*Task goal:* Every line holding "each" should be copied from the records below.

=-=-=-=-=

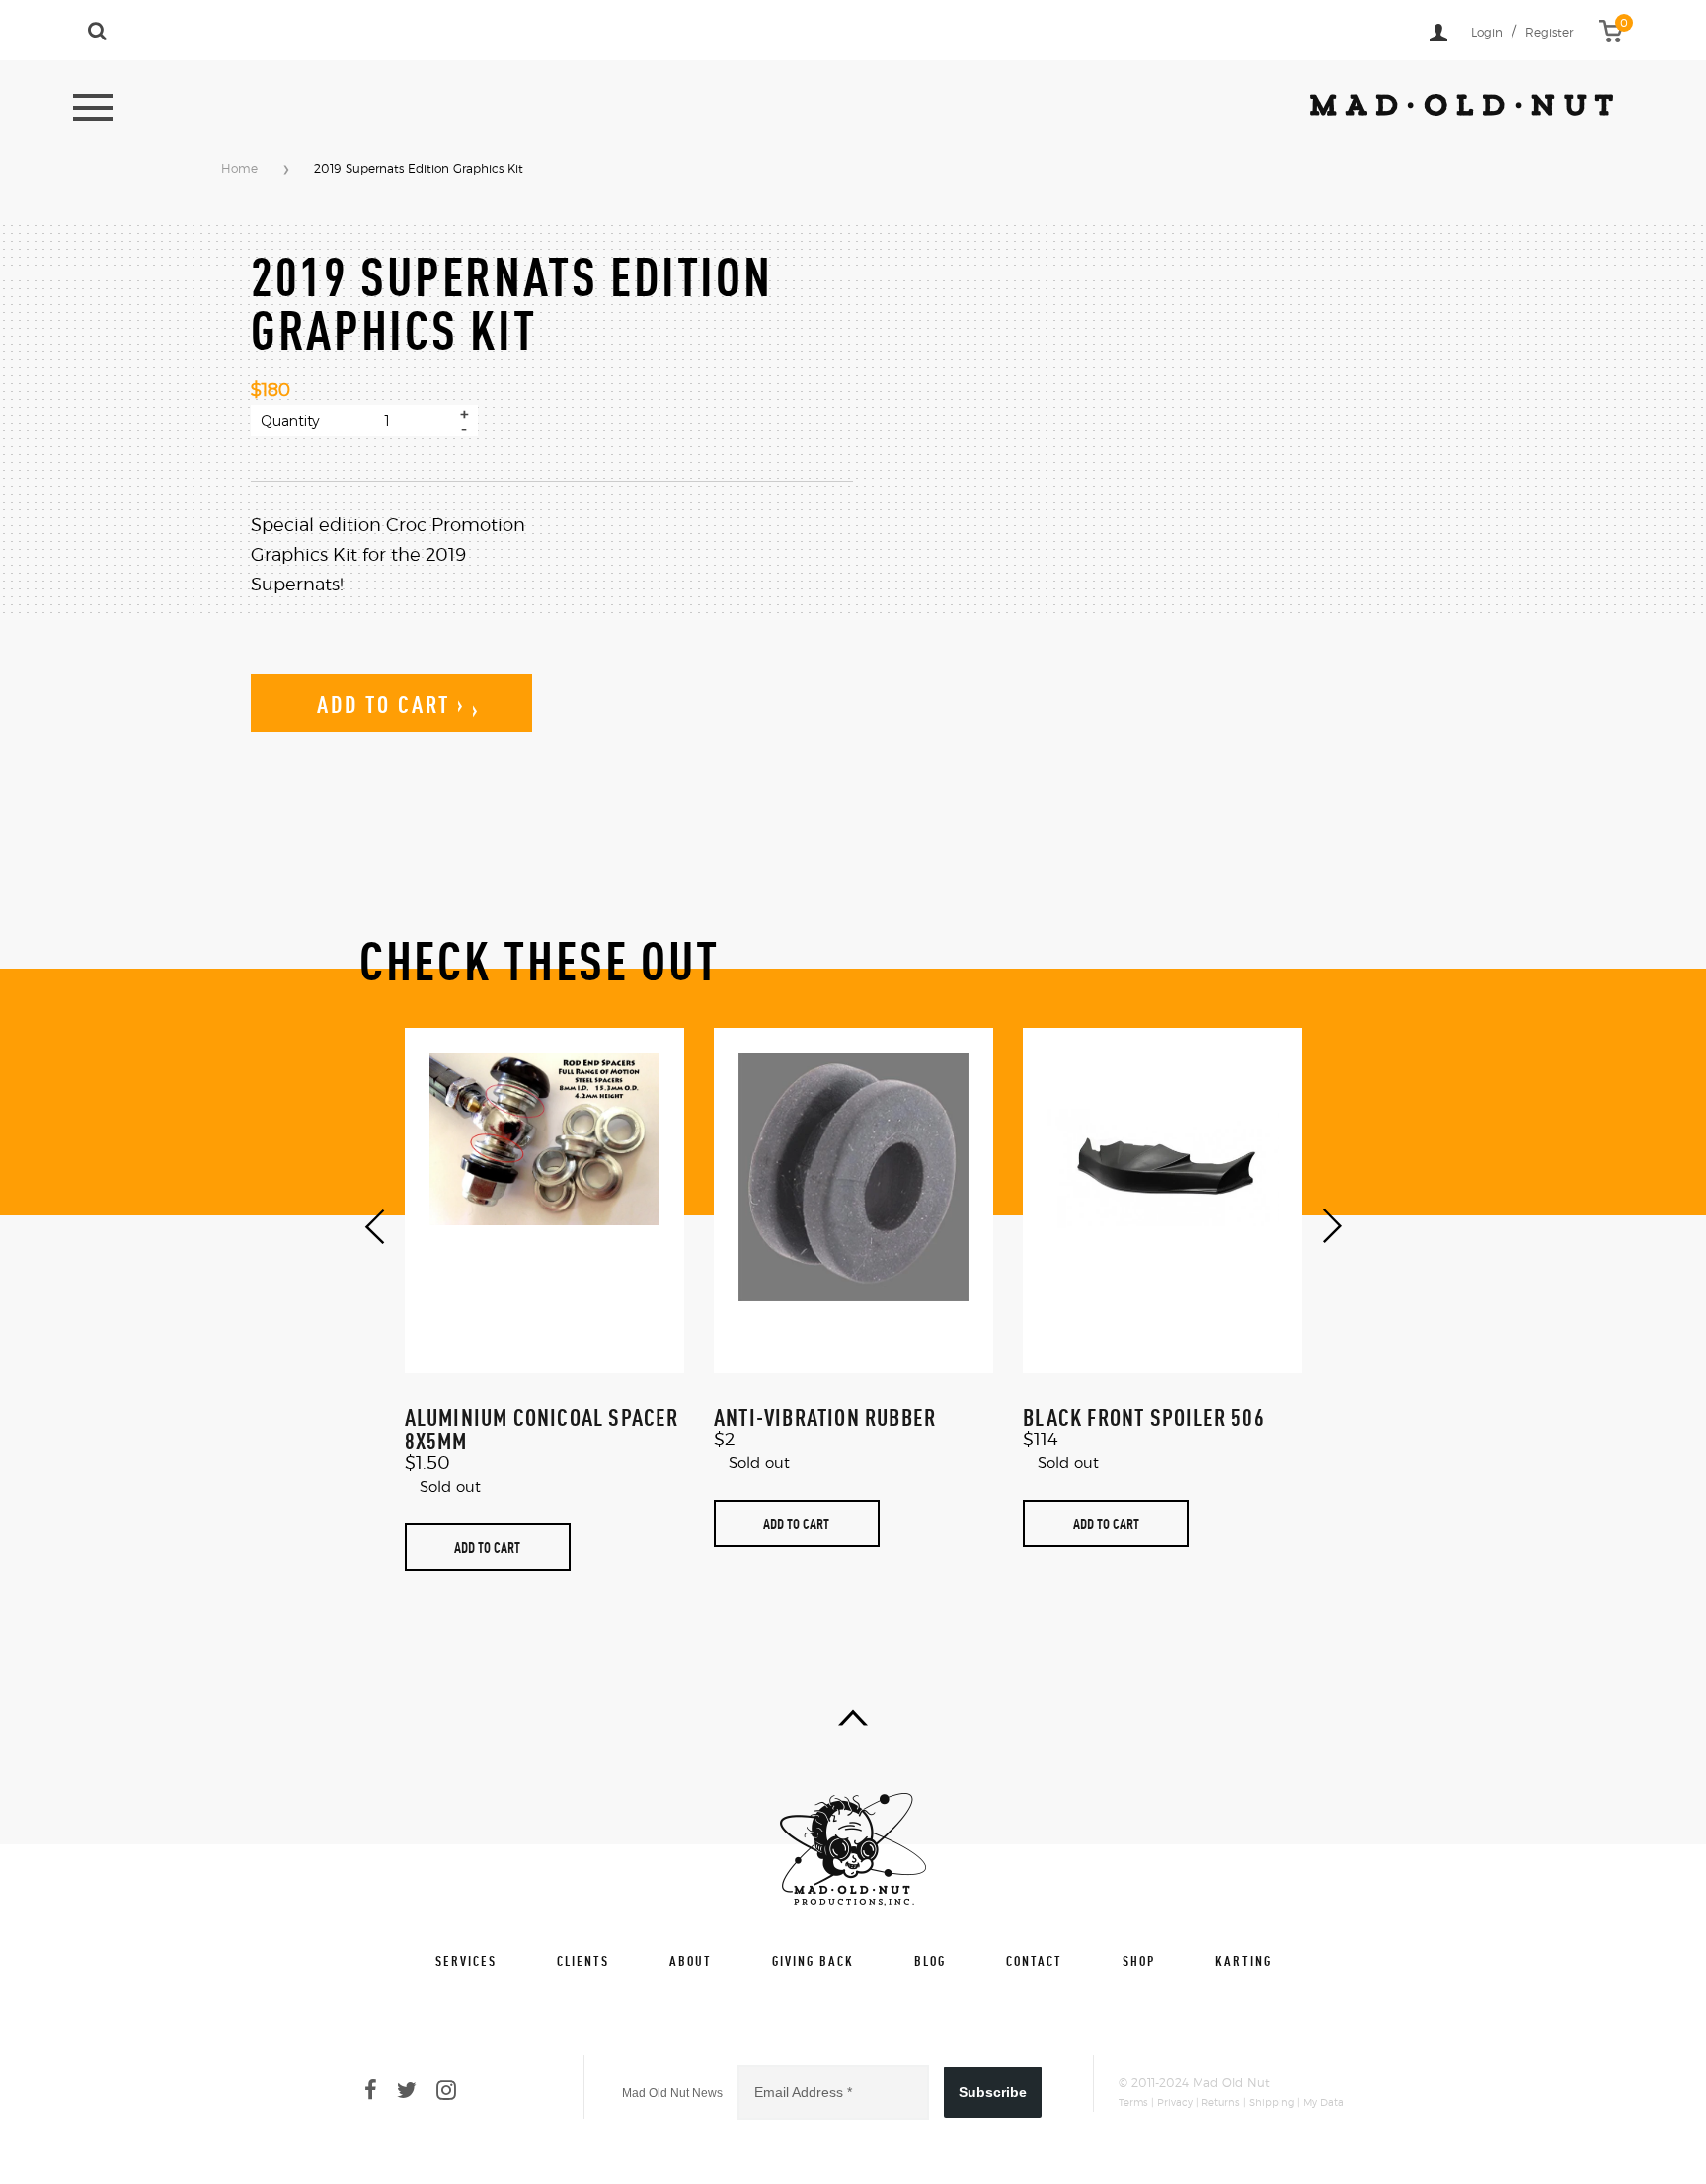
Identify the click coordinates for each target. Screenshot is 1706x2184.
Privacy (1175, 2103)
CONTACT (1034, 1960)
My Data (1323, 2103)
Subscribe (993, 2092)
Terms (1133, 2103)
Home (239, 169)
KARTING (1243, 1960)
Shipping (1271, 2103)
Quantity (290, 420)
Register (1549, 33)
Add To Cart (487, 1547)
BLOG (930, 1960)
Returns (1221, 2103)
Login (1487, 33)
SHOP (1139, 1960)
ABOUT (690, 1960)
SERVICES (466, 1960)
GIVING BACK (813, 1960)
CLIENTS (583, 1960)
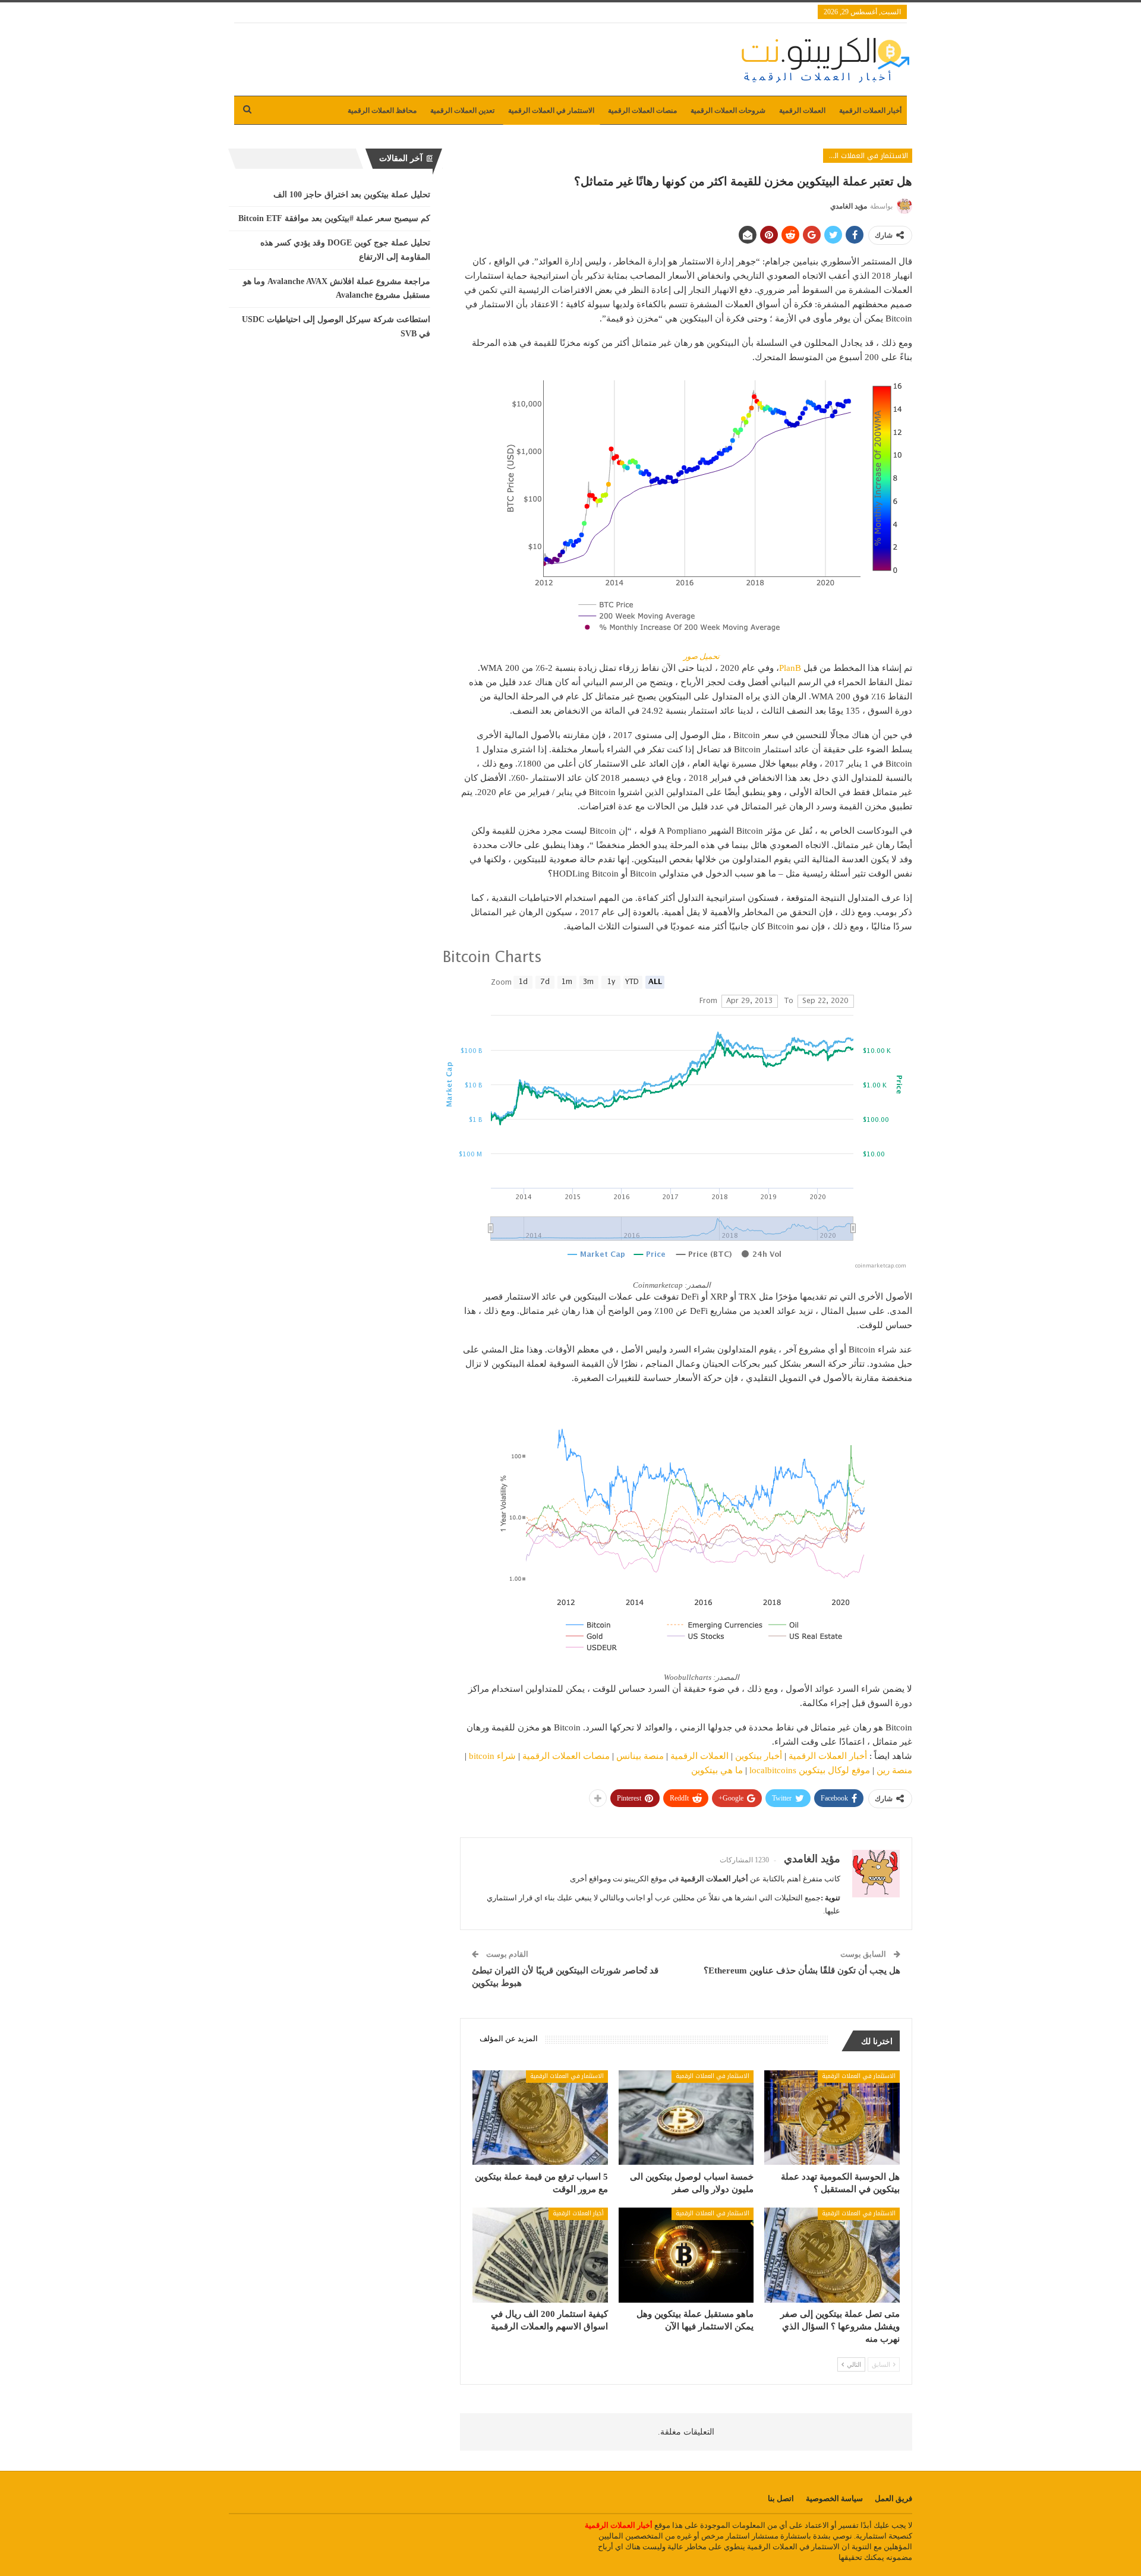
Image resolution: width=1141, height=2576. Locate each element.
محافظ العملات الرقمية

=-=-=-=-=

*Final answer:*
Identify the click coordinates for each target. Screenshot is 1706x2184.
Image resolution: width=1141, height=2576. Locate each element.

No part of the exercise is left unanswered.